Windows LAPS Credential Dump via Entra ID
BIitzkrieg opened this issue · 2 comments
Description of the Idea of the Rule
Analytic that detects when an account dumps the LAPS password via Entra ID.
Public References / Example Event Log
[Additional references and logs if possible to ease the process of creating the rule]
https://twitter.com/NathanMcNulty/status/1785051227568632263
Detection Logic:
title: Windows LAPS Credential Dump via Entra ID
description: |
This analytic detects when an account dumps the LAPS password via Entra ID.
author: andrewdanis
references:
- https://twitter.com/NathanMcNulty/status/1785051227568632263
logsource:
product: azure
service: activitylogs
detection:
condition: selection
selection:
Category: Device
ActivityType: Recover device local administrator password
AdditionalInfo: Successfully recovered local credential by device id
Service: Device Registration Service
status: test
date: 2024/04/30
falsepositives:
- Trusted activity performed by an Administrator.
level: high
tags:
- 'T1098.005: Account Manipulation: Device Registration'
Welcome @BIitzkrieg 👋
It looks like this is your first issue on the Sigma rules repository!
The following repository accepts issues related to false positives or 'rule ideas'.

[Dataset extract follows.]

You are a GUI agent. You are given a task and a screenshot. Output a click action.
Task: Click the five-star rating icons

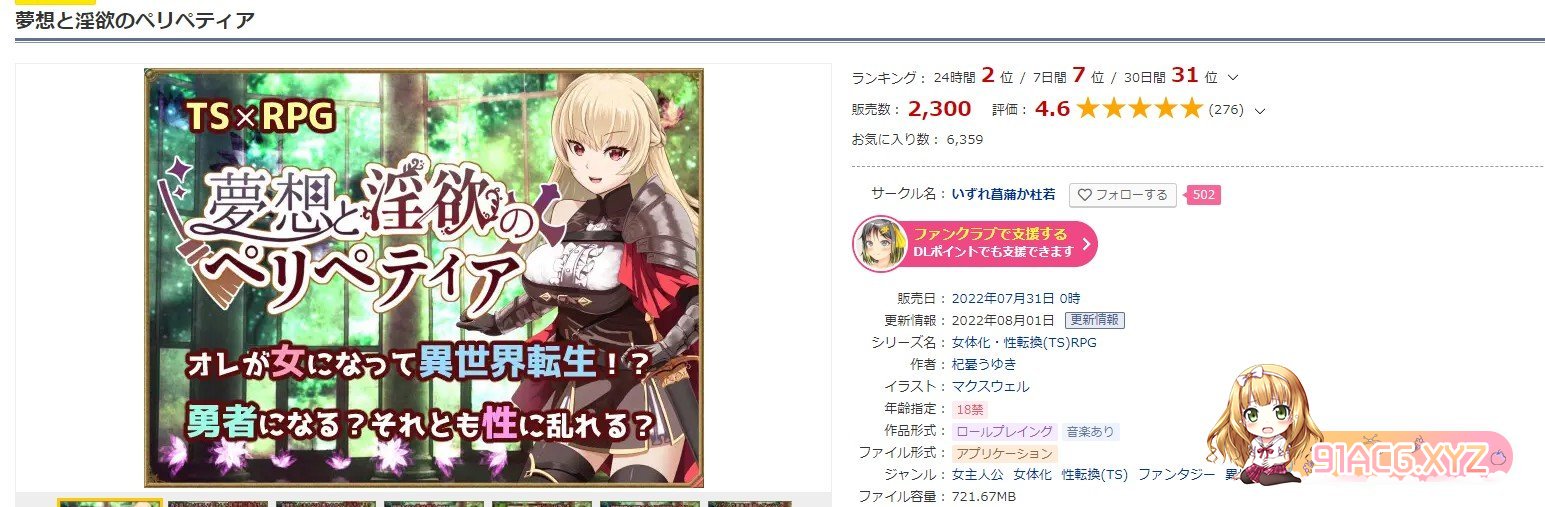click(1138, 109)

If you're reporting an issue related to the pySigma library please consider submitting it here
If you're reporting an issue related to the deprecated sigmac library please consider submitting it here
Thanks for taking the time to open this issue, and welcome to the Sigma community! 😃
Thanks for the contribution. I modified the rule a bit to use correct fields. You can check it in #4888
Just note that i'm not cloud nor an entra expert. I used the linked tweet and did some extra research to make sure its as accurate as possible. If you or a future reader find an issue. Please don't hesitate to fix it.